> [Directives]
- a) Repeat the passage of the annuity sales report that begins at the words "Curian Capital, a" and stops after the words "quarter of 2010.".
- b) Pick up the report on Jackson's annuity sales and Curian's asset management after its last sentence and continue it.

> [Source extract]
★ ★ ★ ★

Q1 2011 Q1 2010 % change on
Q1 2010
APE £20m £30m (33%)

Fixed index annuity (FIA) APE sales of £20 million in the first quarter of 2011 were down 33 per cent from the same period of 2010 as Jackson continued to focus its marketing efforts on higher margin VA products. Jackson ranked 6th in sales of FIAs in 2010, with a market share of 5.2 per cent, down from 4th and a market share of 7.5 per cent for the full year 200913.

Fixed Annuity


Q1 2011 Q1 2010 % change on
Q1 2010
APE £13m £18m (28%)

Jackson’s strategy of managing proactively fixed annuity (FA) volumes resulted in 2011 APE sales of £13 million, 28 per cent lower than the same period in 2010. Jackson ranked 8th in sales of traditional deferred fixed annuities in 2010, with a market share of 3.5 per cent, up from 13th and a market share of 2.2 per cent for the full year 200914.

Asset management operations

Curian Capital, a specialised asset management company that provides innovative fee-based separately managed accounts, had total assets under management of £3.9 billion at the end of March 2011 compared with £3.5 billion at the end of 2010. Curian generated record deposits of £395 million in the first quarter of 2011, up 28 per cent compared to the same period in 2010 and up 2 per cent over the fourth quarter of 2010.

★ ★ ★ ★

> [Material provided]
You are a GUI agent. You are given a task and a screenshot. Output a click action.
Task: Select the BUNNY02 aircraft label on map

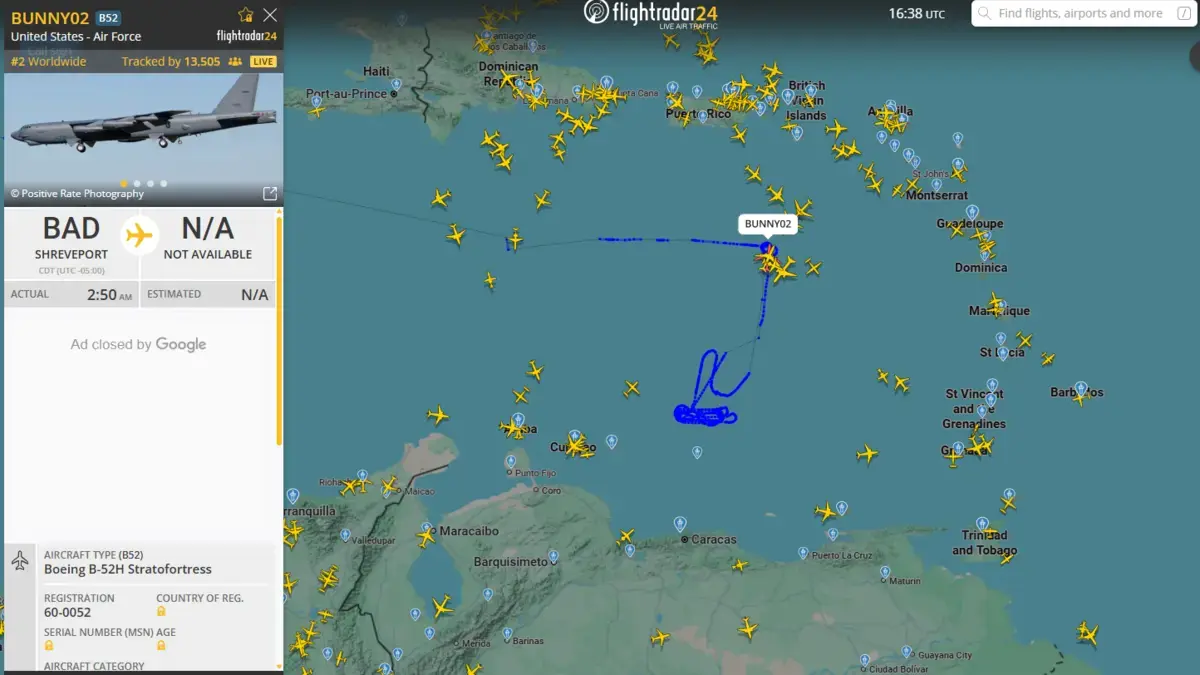768,224

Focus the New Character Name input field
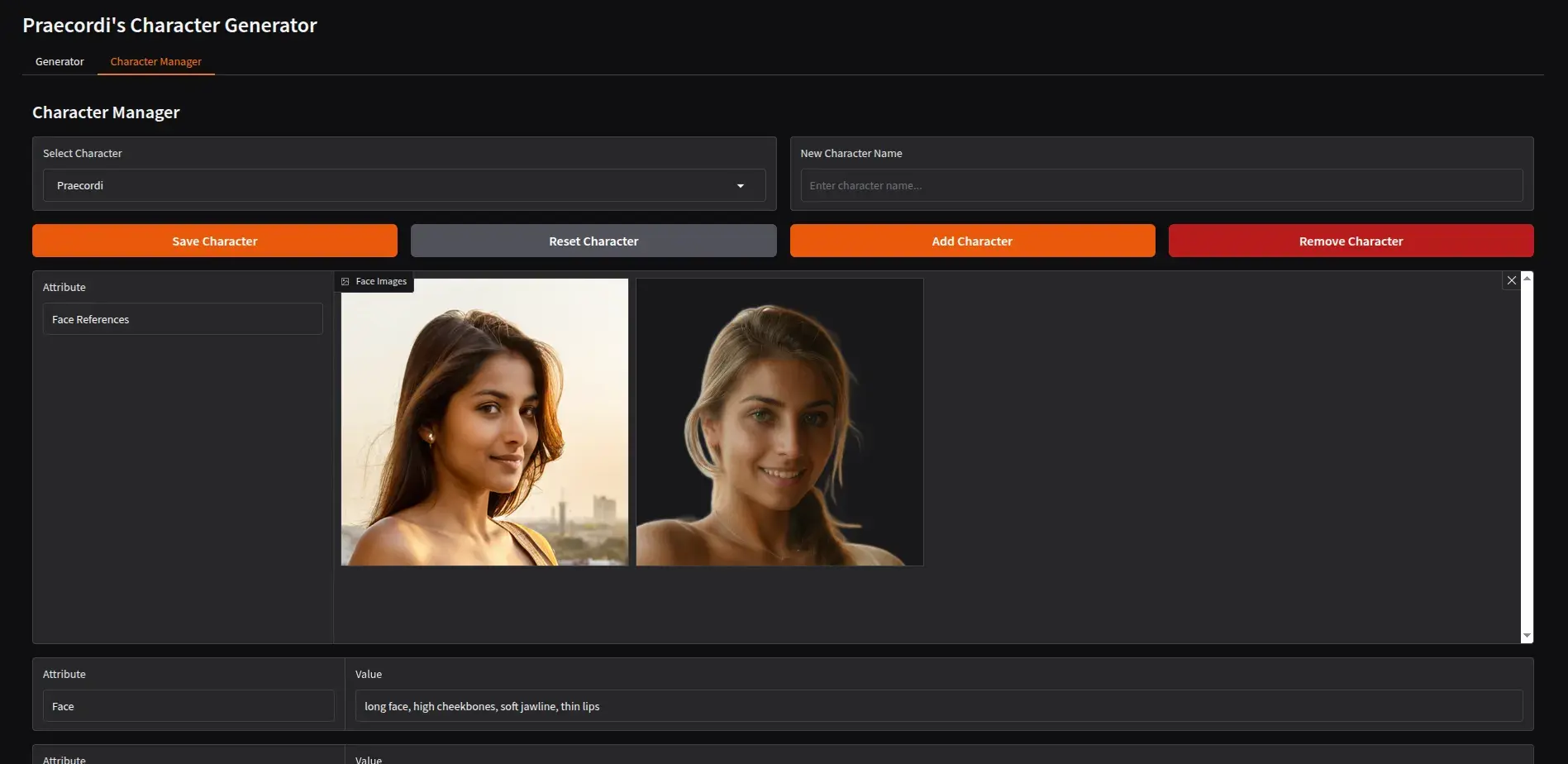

★ ★ ★ ★

> [Outputs]
- a)
Curian Capital, a specialised asset management company that provides innovative fee-based separately managed accounts, had total assets under management of £3.9 billion at the end of March 2011 compared with £3.5 billion at the end of 2010. Curian generated record deposits of £395 million in the first quarter of 2011, up 28 per cent compared to the same period in 2010 and up 2 per cent over the fourth quarter of 2010.

- b)
1.3 UK insurance operations

UK Q1 2011 Q1 2010 % change on
Q1 2010
Sales - APE £199m £193m 3%
New Business Profit £65m £69m (6%)
Margin – APE % 33% 36% (3 pts)

Prudential UK’s strategy is not to pursue top-line sales growth, but to balance writing profitable new business with sustainable cash generation and capital preservation. By competing in selected areas of the UK’s retirement savings and income markets, Prudential has been successful in writing profitable new business at attractive returns on capital employed despite the competitive market conditions in which the UK operates.

Total APE sales of £199 million were up 3 per cent on the first quarter of 2010, principally due to higher sales of onshore bonds and corporate pensions. The new business margin reduced to 33 per cent in the first quarter of 2011 from the particularly strong 36 per cent achieved in the same period last year, primarily reflecting a less favourable business mix with lower sales of shareholder-backed annuities and higher sales of corporate pensions.

Sales of individual annuities of APE £42 million were 29 per cent lower than for the first quarter of 2010. Prudential UK continues to pro-actively manage the flow of external conventional new business to control capital consumption. Sales of external annuities of APE £15 million were down 42 per cent on the same period last year, partly due to the end of a partnership agreement in 2010. Internal vestings sales of APE £27 million, were 18 per cent lower than 2010 which was principally due to the effects of the change in the minimum retirement age from 50 to 55 in April 2010. This resulted in a temporary increase in sales from the 50 to 55 age group immediately prior to the change in 2010 and fewer early retirees in 2011.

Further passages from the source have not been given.